BEGIN Records for this task

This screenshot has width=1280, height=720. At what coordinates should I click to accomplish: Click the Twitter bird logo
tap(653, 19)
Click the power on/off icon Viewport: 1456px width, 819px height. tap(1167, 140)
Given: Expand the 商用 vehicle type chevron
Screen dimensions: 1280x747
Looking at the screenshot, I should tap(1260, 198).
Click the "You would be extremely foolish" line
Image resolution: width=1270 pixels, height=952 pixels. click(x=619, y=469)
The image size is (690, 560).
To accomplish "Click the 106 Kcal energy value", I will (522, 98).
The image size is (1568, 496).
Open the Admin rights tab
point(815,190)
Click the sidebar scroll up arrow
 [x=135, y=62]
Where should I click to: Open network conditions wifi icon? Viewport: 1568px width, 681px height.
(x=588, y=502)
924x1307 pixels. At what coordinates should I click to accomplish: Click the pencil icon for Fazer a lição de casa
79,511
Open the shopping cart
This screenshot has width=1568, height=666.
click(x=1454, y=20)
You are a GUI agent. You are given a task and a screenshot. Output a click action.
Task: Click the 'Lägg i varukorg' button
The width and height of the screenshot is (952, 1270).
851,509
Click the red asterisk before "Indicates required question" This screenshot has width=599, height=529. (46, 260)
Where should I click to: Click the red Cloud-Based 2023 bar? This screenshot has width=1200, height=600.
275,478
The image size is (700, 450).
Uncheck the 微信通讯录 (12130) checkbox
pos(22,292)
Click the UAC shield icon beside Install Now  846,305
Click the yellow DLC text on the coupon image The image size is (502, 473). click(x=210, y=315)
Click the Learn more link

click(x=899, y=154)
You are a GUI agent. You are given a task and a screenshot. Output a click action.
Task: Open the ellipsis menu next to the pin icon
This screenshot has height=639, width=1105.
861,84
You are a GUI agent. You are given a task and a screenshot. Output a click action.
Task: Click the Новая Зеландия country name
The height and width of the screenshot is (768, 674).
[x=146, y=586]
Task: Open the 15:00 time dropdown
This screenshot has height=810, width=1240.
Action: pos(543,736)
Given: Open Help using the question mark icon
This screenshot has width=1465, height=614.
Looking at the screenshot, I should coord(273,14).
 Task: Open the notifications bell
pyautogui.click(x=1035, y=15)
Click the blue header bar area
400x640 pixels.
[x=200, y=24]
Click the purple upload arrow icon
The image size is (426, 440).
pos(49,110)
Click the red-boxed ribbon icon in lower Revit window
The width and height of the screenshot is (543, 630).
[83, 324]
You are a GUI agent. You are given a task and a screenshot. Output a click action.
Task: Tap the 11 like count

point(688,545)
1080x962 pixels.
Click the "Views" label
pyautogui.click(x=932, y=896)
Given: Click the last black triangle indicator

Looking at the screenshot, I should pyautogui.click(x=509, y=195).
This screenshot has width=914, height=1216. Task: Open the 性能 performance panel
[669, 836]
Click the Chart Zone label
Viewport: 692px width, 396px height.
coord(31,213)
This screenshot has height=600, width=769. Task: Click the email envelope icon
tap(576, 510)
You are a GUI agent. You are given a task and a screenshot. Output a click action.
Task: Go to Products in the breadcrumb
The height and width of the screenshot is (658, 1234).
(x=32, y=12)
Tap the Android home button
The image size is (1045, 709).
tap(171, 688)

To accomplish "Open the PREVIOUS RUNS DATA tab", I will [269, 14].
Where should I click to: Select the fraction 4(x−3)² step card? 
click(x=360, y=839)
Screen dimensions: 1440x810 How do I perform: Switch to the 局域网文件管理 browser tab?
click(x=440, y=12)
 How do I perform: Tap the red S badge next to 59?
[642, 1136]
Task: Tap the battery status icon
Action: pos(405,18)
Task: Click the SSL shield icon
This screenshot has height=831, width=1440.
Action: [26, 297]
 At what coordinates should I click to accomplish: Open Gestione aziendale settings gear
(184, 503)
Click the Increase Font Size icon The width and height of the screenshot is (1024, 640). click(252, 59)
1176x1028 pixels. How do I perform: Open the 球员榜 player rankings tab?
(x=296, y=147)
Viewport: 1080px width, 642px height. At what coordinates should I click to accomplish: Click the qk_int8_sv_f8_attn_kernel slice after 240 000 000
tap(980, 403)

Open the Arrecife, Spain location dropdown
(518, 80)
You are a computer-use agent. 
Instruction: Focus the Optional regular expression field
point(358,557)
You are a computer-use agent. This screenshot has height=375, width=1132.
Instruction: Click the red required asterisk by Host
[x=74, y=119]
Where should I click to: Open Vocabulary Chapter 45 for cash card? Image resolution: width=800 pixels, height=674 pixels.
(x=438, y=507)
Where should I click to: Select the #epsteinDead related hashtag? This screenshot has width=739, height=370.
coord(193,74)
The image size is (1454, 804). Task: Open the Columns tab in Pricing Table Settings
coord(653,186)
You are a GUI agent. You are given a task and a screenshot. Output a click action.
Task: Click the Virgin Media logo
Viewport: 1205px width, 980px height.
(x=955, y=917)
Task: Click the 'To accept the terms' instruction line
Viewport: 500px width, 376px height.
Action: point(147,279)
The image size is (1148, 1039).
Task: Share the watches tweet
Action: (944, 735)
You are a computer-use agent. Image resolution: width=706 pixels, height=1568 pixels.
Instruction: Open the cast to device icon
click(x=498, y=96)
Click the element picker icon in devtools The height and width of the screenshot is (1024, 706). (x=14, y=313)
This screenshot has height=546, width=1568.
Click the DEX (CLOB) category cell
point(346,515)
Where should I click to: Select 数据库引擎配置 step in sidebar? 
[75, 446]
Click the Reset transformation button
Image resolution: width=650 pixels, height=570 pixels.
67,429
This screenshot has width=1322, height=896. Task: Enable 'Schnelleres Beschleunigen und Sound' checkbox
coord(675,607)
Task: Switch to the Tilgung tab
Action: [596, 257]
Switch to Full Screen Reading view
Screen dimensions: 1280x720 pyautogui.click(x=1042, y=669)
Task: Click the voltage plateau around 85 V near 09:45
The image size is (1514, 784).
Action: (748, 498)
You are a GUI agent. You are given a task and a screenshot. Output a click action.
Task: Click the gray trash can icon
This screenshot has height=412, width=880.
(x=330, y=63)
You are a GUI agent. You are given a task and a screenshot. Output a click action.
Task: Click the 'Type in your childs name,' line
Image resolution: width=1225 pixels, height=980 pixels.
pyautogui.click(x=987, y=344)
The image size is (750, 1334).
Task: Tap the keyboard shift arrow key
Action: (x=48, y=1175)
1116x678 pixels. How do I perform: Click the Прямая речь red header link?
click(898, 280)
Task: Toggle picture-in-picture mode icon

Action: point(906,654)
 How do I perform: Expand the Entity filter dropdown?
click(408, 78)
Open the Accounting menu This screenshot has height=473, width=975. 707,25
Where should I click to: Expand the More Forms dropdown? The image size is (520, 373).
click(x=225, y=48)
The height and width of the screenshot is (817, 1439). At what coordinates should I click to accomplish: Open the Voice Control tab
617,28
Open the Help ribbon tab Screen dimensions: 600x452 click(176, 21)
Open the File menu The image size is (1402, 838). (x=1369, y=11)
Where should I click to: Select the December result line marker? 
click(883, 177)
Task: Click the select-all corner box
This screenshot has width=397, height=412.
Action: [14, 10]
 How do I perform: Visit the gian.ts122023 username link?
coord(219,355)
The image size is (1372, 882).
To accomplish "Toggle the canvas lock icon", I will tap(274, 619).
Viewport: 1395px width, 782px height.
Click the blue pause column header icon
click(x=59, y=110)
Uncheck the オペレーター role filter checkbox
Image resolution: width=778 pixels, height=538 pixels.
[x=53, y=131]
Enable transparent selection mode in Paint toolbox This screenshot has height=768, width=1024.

END Records for this task

*Work order*. Look through the data and show every line containing "computer".

*Answer section*.
You are a computer-use agent. 
You are a computer-use agent. This screenshot has height=375, width=1132.
You are a computer-use agent. Image resolution: width=706 pixels, height=1568 pixels.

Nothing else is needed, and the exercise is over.